On such systems the SSL library needs an external source of
randomness to initialize. Randomness may be provided by EGD (see
--egd-file below) or read from an external source specified by
the user. If this option is not specified, Wget looks for random data in
$RANDFILE or, if that is unset, in
$HOME/.rnd.
If you're getting the "Could not seed OpenSSL PRNG;
disabling SSL." error, you should provide random data using some of
the methods described above.
- --egd-file=file
- [OpenSSL only] Use file as the EGD socket. EGD stands for
Entropy Gathering Daemon, a user-space program that collects
data from various unpredictable system sources and makes it available to
other programs that might need it. Encryption software, such as the SSL
library, needs sources of non-repeating randomness to seed the random
number generator used to produce cryptographically strong keys.

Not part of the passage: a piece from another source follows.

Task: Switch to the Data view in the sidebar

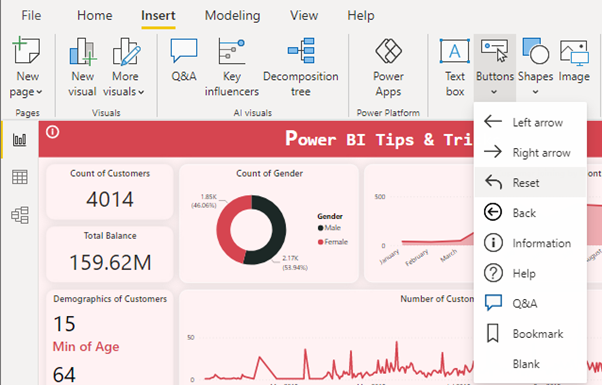Action: coord(20,177)
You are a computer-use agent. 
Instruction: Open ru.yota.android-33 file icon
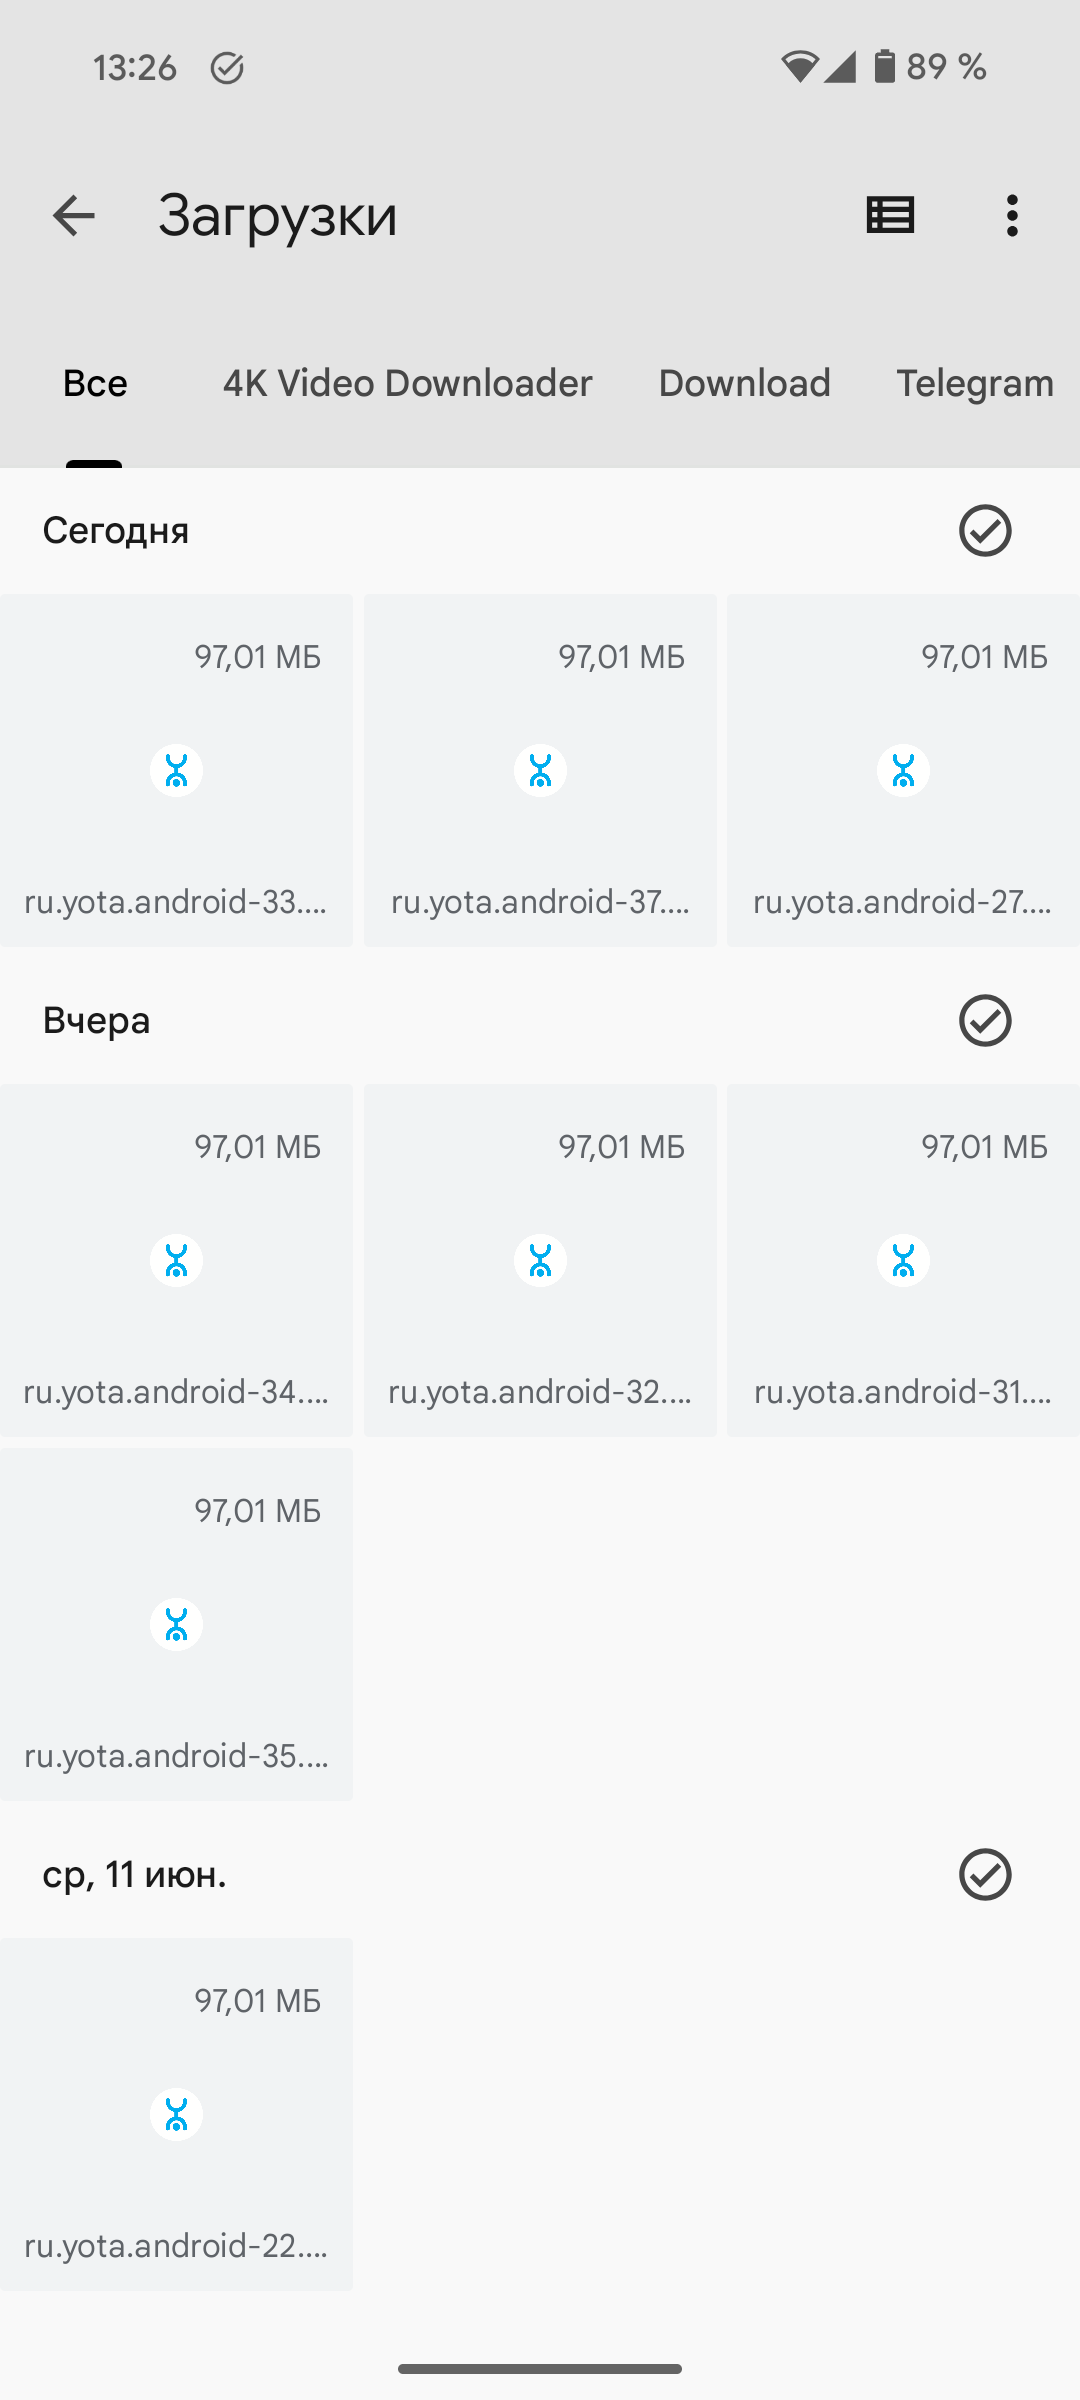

OpenSSL allows the user to specify his own source of entropy
using the "RAND_FILE" environment
variable. If this variable is unset, or if the specified file does not
produce enough randomness, OpenSSL will read random data from EGD socket
specified using this option.
If this option is not specified (and the equivalent startup
command is not used), EGD is never contacted. EGD is not needed on
modern Unix systems that support /dev/urandom.
- --no-hsts
- Wget supports HSTS (HTTP Strict Transport Security, RFC 6797) by default.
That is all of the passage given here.